Good nutritional status is needed to avoid postoperative complications in patients with malignant cancers [34]. Low levels of serum albumin, a nutritional marker, and preoperative hypoalbuminemia are major risk factors for adverse postoperative outcomes in patients with colorectal cancer [35]. Total peripheral blood lymphocyte (TLC) count is another parameter, and several scores for predicting mortality and morbidity have been developed that include the TLC count [3639]. Onodera and colleagues reported that PNI was useful to assess immune-nutritional status of patients with gastrointestinal tumors [9]. This index is calculated by combining the serum albumin and total peripheral blood lymphocyte count and is, therefore, more easily calculated when compared with the E-PASS and CR-POSSUM. Lower PNI score is a poor prognostic marker in patients with colorectal cancer patients [18]. In the present study, the PNI score was significantly lower in patients with complications than in patients without complications (44.7 and 47, respectively; p < 0.05); however, multivariate analysis identified only CRS of E-PASS (and not PNI) as an independent risk factor for postoperative complications. This may be attributed to the lack of operation factors within the PNI scoring system. Furthermore, in this study, the AUC was highest for the E-PASS, which suggests that the E-PASS is better than the other models (e.g., CR-POSSUM and PNI) for prediction of postoperative complications (Fig. 1).

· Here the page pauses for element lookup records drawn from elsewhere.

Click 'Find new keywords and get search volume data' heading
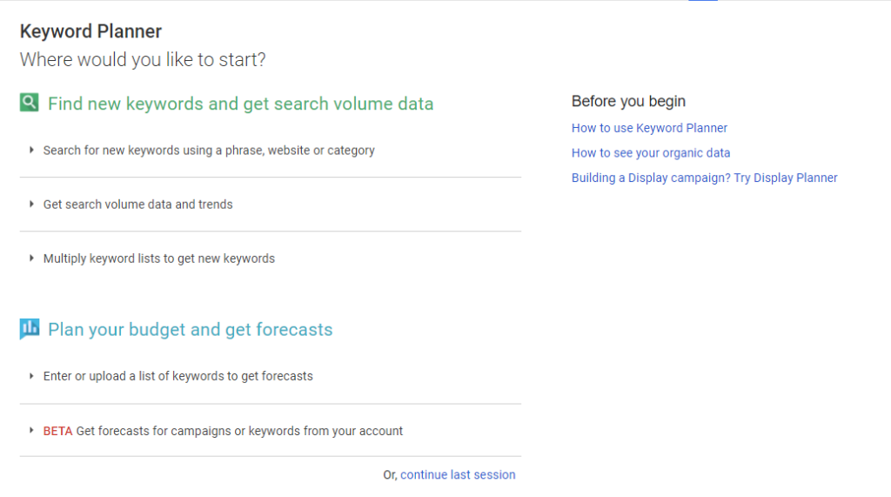The height and width of the screenshot is (497, 891). pyautogui.click(x=240, y=104)
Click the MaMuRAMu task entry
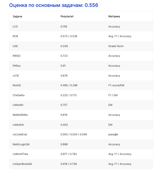Screen dimensions: 156x173 [x=20, y=115]
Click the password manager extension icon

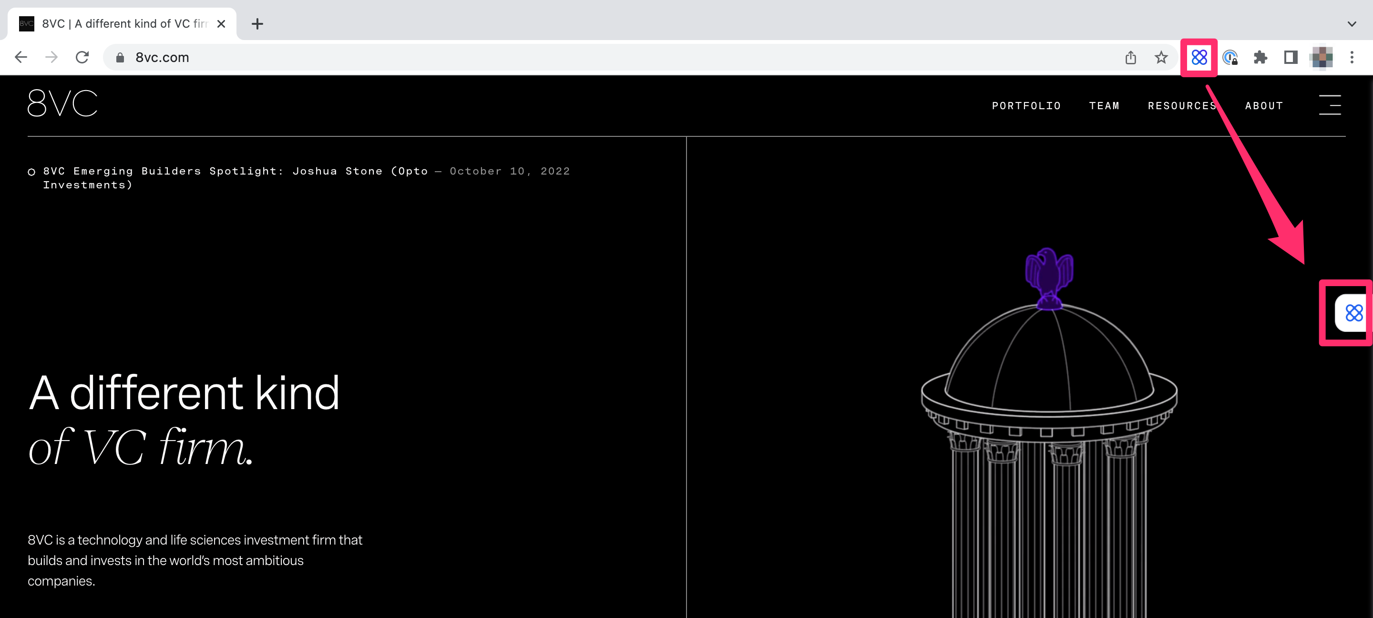tap(1230, 57)
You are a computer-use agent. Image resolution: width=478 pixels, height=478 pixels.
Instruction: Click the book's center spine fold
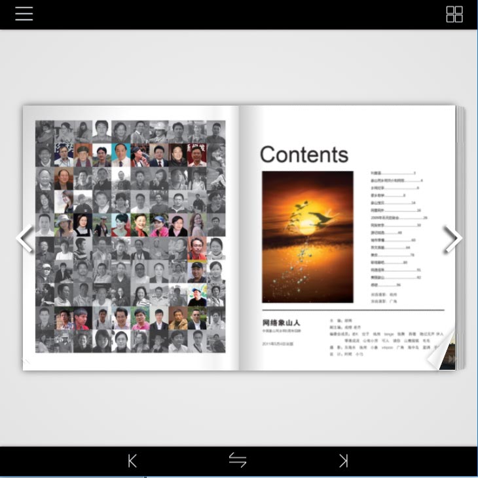[x=240, y=237]
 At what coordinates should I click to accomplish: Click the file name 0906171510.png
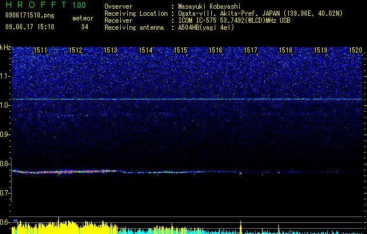[30, 15]
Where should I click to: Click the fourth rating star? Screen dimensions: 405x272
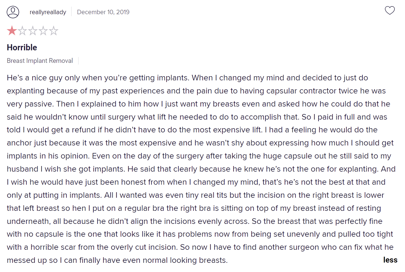(x=43, y=31)
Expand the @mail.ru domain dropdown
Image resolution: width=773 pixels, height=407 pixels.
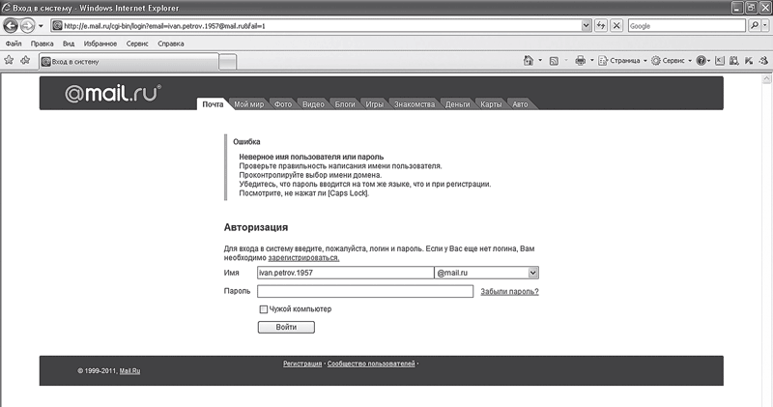533,273
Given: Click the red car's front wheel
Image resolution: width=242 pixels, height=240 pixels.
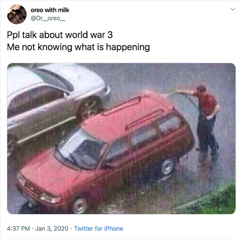Looking at the screenshot, I should (x=80, y=205).
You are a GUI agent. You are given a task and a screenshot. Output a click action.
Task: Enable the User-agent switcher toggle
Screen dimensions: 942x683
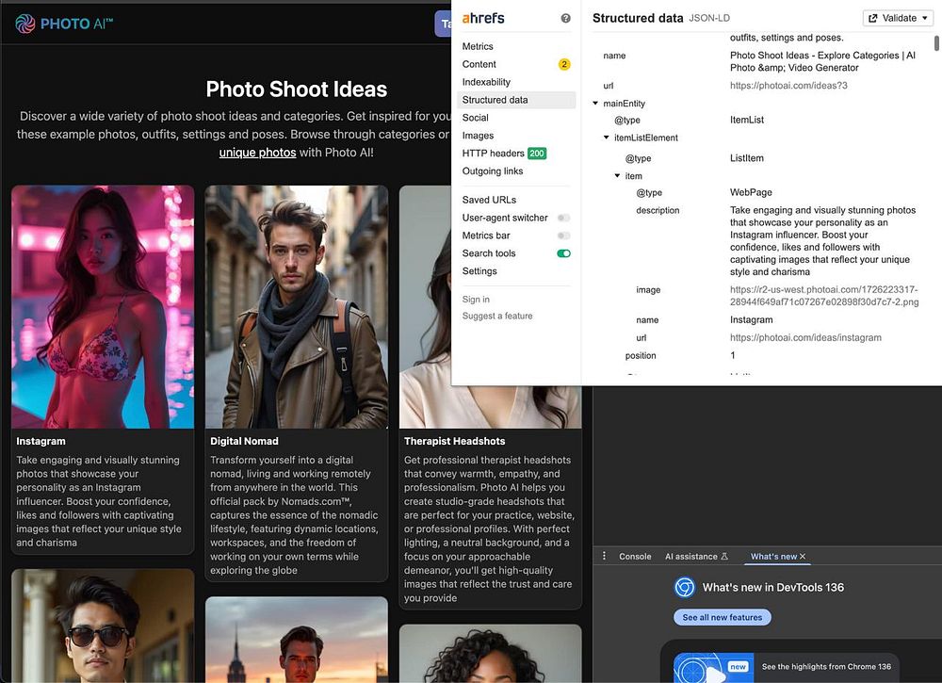coord(563,218)
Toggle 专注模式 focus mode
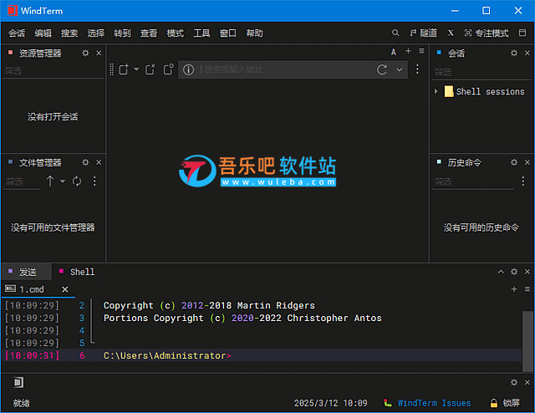Image resolution: width=535 pixels, height=413 pixels. pyautogui.click(x=486, y=33)
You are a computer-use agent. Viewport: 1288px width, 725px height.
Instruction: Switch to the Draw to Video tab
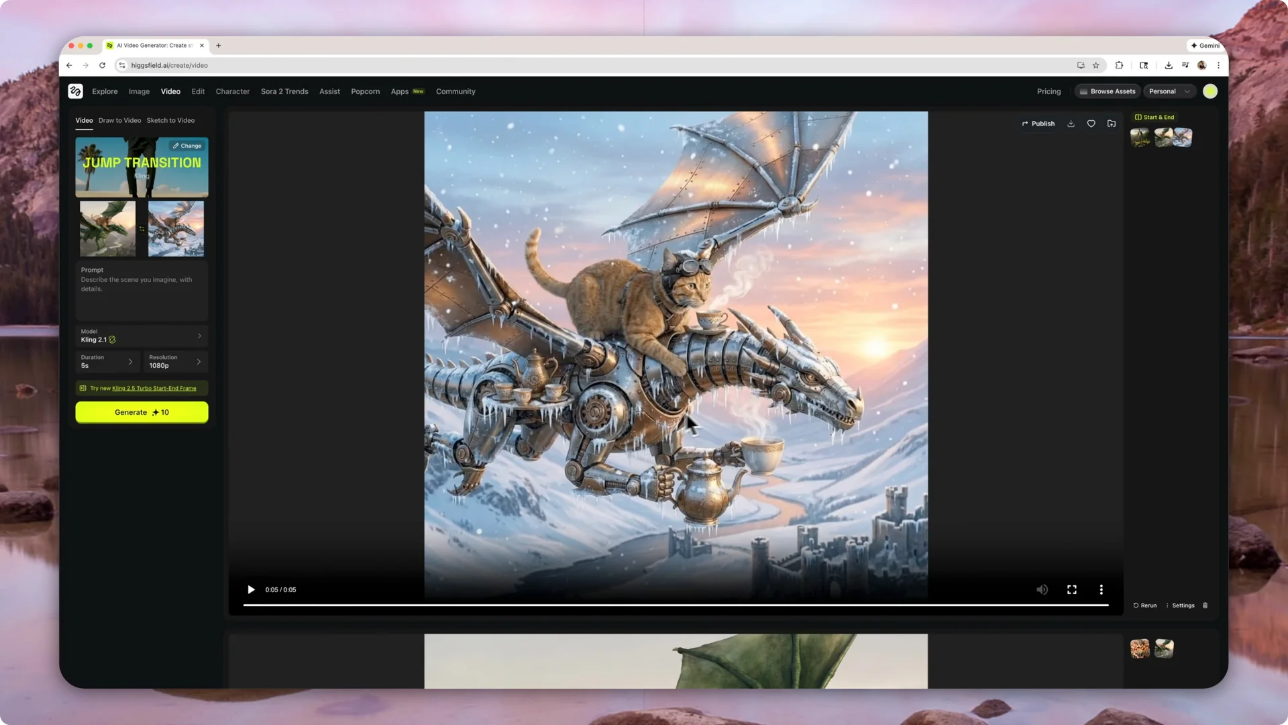click(x=119, y=120)

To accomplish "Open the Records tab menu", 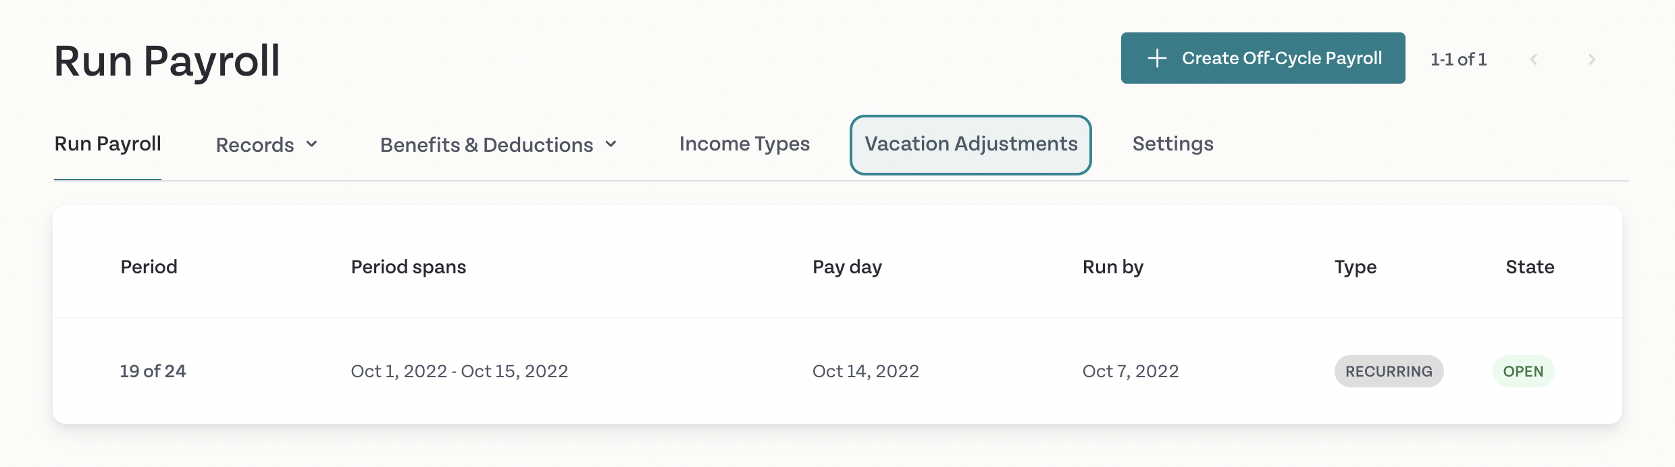I will coord(267,144).
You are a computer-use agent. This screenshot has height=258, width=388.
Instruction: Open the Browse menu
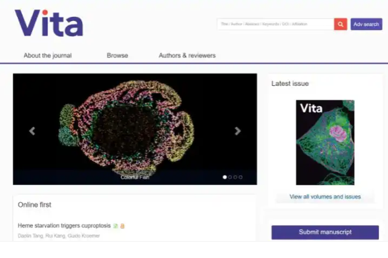click(x=117, y=56)
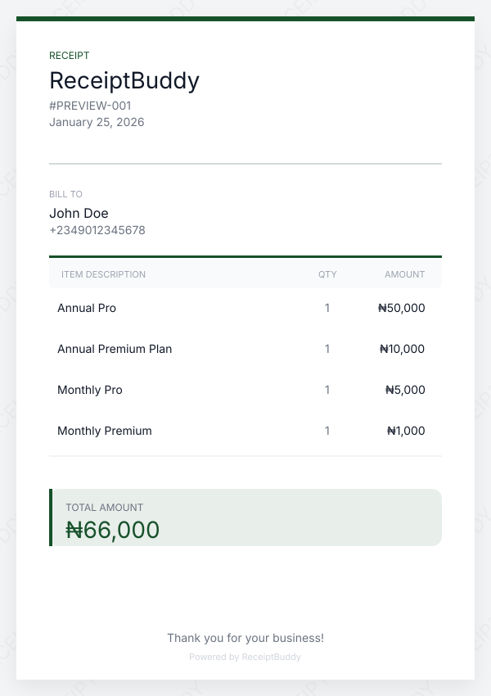Image resolution: width=491 pixels, height=696 pixels.
Task: Click the Item Description column header
Action: point(103,274)
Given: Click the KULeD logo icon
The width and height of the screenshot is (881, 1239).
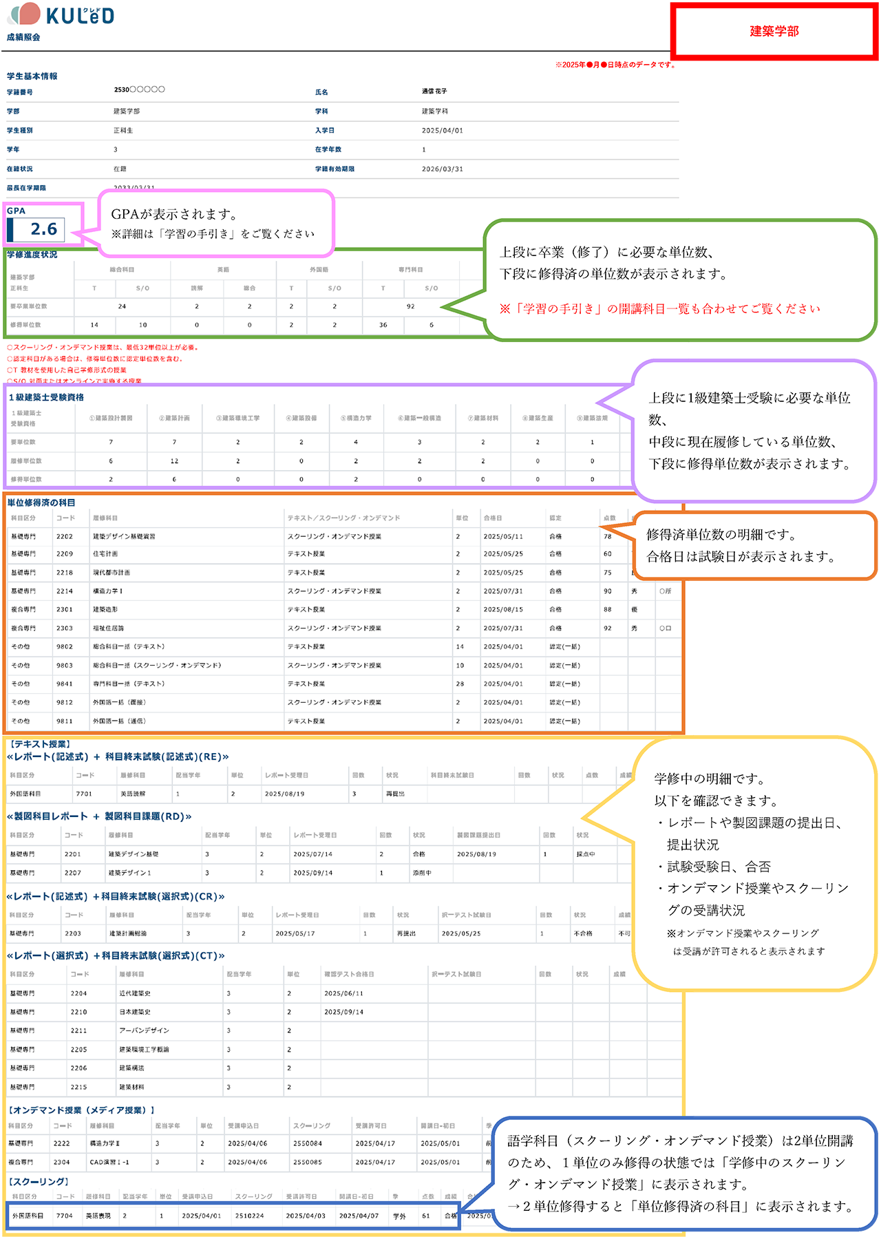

Postoperative complications, such as anastomotic leakage and surgical site infection, are associated with poor outcomes in patients with different types of cancer [4042]. Another report revealed that advanced age and comorbidities were associated with a higher risk of death when complications occurred [43]. In the present study, patients with postoperative complications were older, had a lower performance status, more rectal resection, longer operative time, and more blood loss (Table. 2). However these factors, which were components of CRS (except for rectal resection), did not correlate with disease-free survival or overall survival (Table. 3). Both the disease-free survival and the overall survival for the no-complication group tended to be better than that of the complication group (p = 0.09 and p = 0.08, respectively), and there was significant differences between CRS < 0.2 group and CRS > 0.2 group with regard to overall survival (p < 0.01). These results might indicate that CRS, which is a completely enclosed scoring system, is a more useful predictor of postoperative mortality when compared with other single factors described in previous reports [30, 31]. We also considered the effect of perioperative chemotherapy on the survival rate; patients were subdivided according to whether or not they received perioperative anticancer agents. In the patients who did not receive chemotherapy, overall survival was significantly better in the CRS < 0.2 group than in the CRS > 0.2 group (p < 0.01). Perioperative chemotherapy tends to be contraindicated in elderly patients due to age, performance status, and the risk of severe toxicity [44]. In this regard, E-PASS is a reasonable scoring system as a predictor of mortality in elderly patients, especially for those patients who are not eligible for chemotherapy. However, in patients who did receive perioperative chemotherapy, there were no significant differences in overall survival between the high CRS group and the low CRS group (p = 0.36). The varying nature of these results might reflect that there were several types of chemotherapy administered, such as intravenous drugs or oral drugs, depending on patient characteristics. In addition, in this study, the number of patients who received perioperative chemotherapy was relatively small. Further large-scale studies are needed to clarify the effect of perioperative chemotherapy on disease-free survival and overall survival.

Table 3 Survival analysis of parameters that correlated with postoperative complications
Full size table

Conclusions

The E-PASS score was the most useful predictor of postoperative morbidity and mortality in elderly colorectal cancer patients. Use of this score may help guide appropriate management and therefore improve outcomes in elderly colorectal cancer patients.